**Task goal**
I would like you to transcribe all of the data exactly.

Segment Start: Source material

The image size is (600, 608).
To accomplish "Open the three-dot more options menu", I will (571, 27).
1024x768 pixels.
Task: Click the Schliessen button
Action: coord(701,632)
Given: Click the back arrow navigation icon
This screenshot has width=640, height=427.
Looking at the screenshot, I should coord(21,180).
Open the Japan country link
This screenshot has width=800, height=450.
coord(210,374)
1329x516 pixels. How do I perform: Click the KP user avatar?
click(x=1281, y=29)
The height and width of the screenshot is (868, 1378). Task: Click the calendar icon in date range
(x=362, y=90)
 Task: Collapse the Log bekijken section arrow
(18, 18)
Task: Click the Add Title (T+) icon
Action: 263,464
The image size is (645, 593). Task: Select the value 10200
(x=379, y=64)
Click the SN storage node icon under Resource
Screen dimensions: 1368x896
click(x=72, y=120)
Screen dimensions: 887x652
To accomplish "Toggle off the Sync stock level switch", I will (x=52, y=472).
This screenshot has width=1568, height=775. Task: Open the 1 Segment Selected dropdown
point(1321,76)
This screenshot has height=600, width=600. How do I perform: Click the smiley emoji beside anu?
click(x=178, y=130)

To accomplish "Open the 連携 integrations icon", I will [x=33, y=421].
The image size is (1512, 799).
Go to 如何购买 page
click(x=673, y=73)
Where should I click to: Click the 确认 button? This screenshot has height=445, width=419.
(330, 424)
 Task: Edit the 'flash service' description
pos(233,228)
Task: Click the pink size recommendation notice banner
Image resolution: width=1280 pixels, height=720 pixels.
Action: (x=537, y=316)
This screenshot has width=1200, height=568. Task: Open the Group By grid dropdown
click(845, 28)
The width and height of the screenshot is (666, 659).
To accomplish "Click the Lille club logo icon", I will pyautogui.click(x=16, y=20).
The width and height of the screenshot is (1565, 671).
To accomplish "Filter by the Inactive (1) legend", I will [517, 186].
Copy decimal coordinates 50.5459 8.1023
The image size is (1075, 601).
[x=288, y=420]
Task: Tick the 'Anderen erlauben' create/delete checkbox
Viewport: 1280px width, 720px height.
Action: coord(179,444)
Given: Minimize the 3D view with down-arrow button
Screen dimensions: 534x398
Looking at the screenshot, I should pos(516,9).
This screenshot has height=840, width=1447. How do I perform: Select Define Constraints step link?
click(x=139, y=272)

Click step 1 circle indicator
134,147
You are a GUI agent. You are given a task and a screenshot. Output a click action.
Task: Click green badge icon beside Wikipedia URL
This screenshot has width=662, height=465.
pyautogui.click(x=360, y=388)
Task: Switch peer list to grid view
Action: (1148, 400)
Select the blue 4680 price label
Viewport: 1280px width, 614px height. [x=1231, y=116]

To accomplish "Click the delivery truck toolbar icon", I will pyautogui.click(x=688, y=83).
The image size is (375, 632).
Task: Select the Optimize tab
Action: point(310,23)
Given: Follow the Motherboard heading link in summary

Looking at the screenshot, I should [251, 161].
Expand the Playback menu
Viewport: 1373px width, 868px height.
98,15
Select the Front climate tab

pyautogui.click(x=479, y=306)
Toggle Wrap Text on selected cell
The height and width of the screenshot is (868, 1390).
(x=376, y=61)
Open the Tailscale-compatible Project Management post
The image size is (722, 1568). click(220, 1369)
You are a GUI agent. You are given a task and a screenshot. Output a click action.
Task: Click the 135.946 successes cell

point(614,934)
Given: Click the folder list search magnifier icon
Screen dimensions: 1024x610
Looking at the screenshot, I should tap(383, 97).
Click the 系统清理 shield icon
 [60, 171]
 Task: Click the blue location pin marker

Segment End: Source material

**Result of this task**
The image size is (600, 608).
To accomplish "Open the three-dot more options menu", I will (571, 27).
1024x768 pixels.
Task: Click the Schliessen button
Action: coord(701,632)
Given: Click the back arrow navigation icon
This screenshot has width=640, height=427.
Looking at the screenshot, I should coord(21,180).
Open the Japan country link
This screenshot has width=800, height=450.
coord(210,374)
1329x516 pixels. How do I perform: Click the KP user avatar?
click(x=1281, y=29)
The height and width of the screenshot is (868, 1378). Task: Click the calendar icon in date range
(x=362, y=90)
 Task: Collapse the Log bekijken section arrow
(18, 18)
Task: Click the Add Title (T+) icon
Action: 263,464
The image size is (645, 593). Task: Select the value 10200
(x=379, y=64)
Click the SN storage node icon under Resource
Screen dimensions: 1368x896
click(x=72, y=120)
Screen dimensions: 887x652
To accomplish "Toggle off the Sync stock level switch", I will (x=52, y=472).
This screenshot has width=1568, height=775. Task: Open the 1 Segment Selected dropdown
point(1321,76)
This screenshot has height=600, width=600. How do I perform: Click the smiley emoji beside anu?
click(x=178, y=130)

To accomplish "Open the 連携 integrations icon", I will [x=33, y=421].
The image size is (1512, 799).
Go to 如何购买 page
click(x=673, y=73)
Where should I click to: Click the 确认 button? This screenshot has height=445, width=419.
(330, 424)
 Task: Edit the 'flash service' description
pos(233,228)
Task: Click the pink size recommendation notice banner
Image resolution: width=1280 pixels, height=720 pixels.
Action: (x=537, y=316)
This screenshot has width=1200, height=568. Task: Open the Group By grid dropdown
click(845, 28)
The width and height of the screenshot is (666, 659).
To accomplish "Click the Lille club logo icon", I will pyautogui.click(x=16, y=20).
The width and height of the screenshot is (1565, 671).
To accomplish "Filter by the Inactive (1) legend", I will [517, 186].
Copy decimal coordinates 50.5459 8.1023
The image size is (1075, 601).
[x=288, y=420]
Task: Tick the 'Anderen erlauben' create/delete checkbox
Viewport: 1280px width, 720px height.
Action: coord(179,444)
Given: Minimize the 3D view with down-arrow button
Screen dimensions: 534x398
Looking at the screenshot, I should pos(516,9).
This screenshot has height=840, width=1447. How do I perform: Select Define Constraints step link?
click(x=139, y=272)

Click step 1 circle indicator
134,147
You are a GUI agent. You are given a task and a screenshot. Output a click action.
Task: Click green badge icon beside Wikipedia URL
This screenshot has width=662, height=465.
pyautogui.click(x=360, y=388)
Task: Switch peer list to grid view
Action: (1148, 400)
Select the blue 4680 price label
Viewport: 1280px width, 614px height. [x=1231, y=116]

To accomplish "Click the delivery truck toolbar icon", I will pyautogui.click(x=688, y=83).
The image size is (375, 632).
Task: Select the Optimize tab
Action: point(310,23)
Given: Follow the Motherboard heading link in summary

Looking at the screenshot, I should [251, 161].
Expand the Playback menu
Viewport: 1373px width, 868px height.
98,15
Select the Front climate tab

pyautogui.click(x=479, y=306)
Toggle Wrap Text on selected cell
The height and width of the screenshot is (868, 1390).
(x=376, y=61)
Open the Tailscale-compatible Project Management post
The image size is (722, 1568). click(220, 1369)
You are a GUI agent. You are given a task and a screenshot. Output a click action.
Task: Click the 135.946 successes cell

point(614,934)
Given: Click the folder list search magnifier icon
Screen dimensions: 1024x610
Looking at the screenshot, I should tap(383, 97).
Click the 系统清理 shield icon
 [60, 171]
 Task: Click the blue location pin marker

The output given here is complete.